The Review - MUSIC - grooves with RóISíN GADELRAB Published: 5 February 2009
Roundhouse dates
Fleet streets ahead in adding their own style to old sound
PREVIEW: FLEET FOXES
FROM time to time there are revolutions in music. But more often than not things move in cycles, with old styles being revisited. As a rule, the records these trips into the past produce are 40-odd minutes of bile – just look at Madonna’s twirl on the disco dance floor.
And more recently, a large part of the music industry has been busy copying the sound of 1970s soul and grafting it, in the most unimaginably bland manner, onto the vocal cords of pretty young things of the 21st century.
But in the magical world of indie, and in the form of Fleet Foxes, there is a far more subtle movement.

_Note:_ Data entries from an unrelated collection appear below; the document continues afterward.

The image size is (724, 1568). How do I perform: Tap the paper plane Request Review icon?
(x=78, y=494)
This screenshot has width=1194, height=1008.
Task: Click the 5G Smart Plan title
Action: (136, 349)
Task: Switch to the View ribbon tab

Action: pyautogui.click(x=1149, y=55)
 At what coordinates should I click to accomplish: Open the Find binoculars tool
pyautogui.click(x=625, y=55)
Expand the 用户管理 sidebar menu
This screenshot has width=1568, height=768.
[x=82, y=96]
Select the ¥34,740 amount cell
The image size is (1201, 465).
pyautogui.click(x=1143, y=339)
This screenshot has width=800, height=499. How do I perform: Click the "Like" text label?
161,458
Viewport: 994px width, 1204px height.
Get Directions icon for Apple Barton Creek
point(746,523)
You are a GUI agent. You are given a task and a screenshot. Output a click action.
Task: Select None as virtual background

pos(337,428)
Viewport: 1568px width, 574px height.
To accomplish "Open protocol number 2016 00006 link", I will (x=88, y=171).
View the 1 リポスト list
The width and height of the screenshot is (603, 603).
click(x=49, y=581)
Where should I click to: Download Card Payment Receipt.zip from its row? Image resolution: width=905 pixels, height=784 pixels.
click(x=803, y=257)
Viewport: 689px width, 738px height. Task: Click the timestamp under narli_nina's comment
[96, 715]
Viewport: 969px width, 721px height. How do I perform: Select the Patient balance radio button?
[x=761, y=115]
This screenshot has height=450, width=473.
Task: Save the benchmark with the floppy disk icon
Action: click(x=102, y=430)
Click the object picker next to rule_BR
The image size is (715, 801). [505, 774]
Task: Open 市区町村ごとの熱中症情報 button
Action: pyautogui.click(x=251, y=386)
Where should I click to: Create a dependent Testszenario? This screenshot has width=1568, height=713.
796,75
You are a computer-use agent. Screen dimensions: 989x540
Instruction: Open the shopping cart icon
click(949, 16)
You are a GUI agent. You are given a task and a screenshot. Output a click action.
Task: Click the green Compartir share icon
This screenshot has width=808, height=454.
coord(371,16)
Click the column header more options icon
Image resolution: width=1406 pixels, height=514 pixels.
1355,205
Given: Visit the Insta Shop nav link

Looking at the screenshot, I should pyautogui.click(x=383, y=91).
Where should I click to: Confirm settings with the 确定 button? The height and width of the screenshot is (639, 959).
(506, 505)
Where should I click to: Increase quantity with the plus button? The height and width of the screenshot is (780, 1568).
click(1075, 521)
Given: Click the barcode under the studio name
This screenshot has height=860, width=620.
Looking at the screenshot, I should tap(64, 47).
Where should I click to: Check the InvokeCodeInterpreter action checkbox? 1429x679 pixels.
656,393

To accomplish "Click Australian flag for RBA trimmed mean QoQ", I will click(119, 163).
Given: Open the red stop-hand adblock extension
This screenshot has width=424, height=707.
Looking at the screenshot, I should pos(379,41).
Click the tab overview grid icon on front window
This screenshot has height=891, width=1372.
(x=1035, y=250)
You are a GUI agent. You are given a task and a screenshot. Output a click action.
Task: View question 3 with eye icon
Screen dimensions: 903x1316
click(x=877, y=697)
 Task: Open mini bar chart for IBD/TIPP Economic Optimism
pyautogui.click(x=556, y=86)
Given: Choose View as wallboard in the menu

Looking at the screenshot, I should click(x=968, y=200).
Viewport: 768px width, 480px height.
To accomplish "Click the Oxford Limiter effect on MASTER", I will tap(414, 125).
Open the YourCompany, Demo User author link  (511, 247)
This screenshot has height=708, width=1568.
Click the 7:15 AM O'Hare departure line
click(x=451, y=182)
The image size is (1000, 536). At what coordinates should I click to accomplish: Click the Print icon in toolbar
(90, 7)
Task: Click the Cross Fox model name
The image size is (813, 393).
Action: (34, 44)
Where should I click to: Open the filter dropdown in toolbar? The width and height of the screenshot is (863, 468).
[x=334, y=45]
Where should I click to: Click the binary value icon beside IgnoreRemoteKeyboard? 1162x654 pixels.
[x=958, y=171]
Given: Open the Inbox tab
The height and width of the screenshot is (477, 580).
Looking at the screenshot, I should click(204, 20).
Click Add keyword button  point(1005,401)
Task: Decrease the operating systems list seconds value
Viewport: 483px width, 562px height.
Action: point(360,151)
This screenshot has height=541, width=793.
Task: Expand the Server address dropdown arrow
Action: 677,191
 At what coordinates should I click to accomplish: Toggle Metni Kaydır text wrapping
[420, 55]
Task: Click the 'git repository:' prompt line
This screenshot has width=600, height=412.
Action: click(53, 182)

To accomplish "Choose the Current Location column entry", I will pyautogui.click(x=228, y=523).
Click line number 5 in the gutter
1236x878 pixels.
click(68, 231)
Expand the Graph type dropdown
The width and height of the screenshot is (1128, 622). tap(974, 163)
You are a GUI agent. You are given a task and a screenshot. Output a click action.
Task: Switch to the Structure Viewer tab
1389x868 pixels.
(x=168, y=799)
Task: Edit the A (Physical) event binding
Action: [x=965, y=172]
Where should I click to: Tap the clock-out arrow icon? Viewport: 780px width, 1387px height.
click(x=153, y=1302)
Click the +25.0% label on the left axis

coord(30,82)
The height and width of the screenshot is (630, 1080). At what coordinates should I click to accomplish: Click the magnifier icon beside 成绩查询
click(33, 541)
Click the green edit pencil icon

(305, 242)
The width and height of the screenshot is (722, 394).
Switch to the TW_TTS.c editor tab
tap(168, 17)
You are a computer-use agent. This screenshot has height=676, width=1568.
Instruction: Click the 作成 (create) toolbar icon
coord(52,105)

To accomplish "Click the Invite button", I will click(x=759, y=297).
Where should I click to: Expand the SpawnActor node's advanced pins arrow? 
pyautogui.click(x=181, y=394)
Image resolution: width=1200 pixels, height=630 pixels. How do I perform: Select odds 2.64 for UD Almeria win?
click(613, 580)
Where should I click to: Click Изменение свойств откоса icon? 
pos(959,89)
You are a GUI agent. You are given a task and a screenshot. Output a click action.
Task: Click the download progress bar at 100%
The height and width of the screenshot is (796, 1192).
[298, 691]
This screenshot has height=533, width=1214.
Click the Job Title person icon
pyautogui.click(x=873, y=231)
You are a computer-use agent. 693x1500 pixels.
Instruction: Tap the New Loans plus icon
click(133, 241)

The Foxes have brought the delicate sound of 1970s folk back to life, and theirs is a cycle reaching a high point – more of a renaissance than a revolution, return or repeat.
That’s not to say the Foxes are simply doing a good job at aping folk music. Listening to the band’s debut album, released last year, you might get a clear window on their record collections (and their dads’). But what the Foxes have done – and done brilliantly – is cherry pick elements of the rock/pop/folk convergence that reached its zenith with the likes of CSNY, Dylan and the Beach Boys, and blend it into something that sounds fresh and entirely their own.
The Foxes are worth seeing – and their album is worth buying – for one track alone: White Winter Hymnal.
Not since David Crosby ran a harmonic hand over the Judy Blue Eyes has there been sweeter layers of vocals committed to record.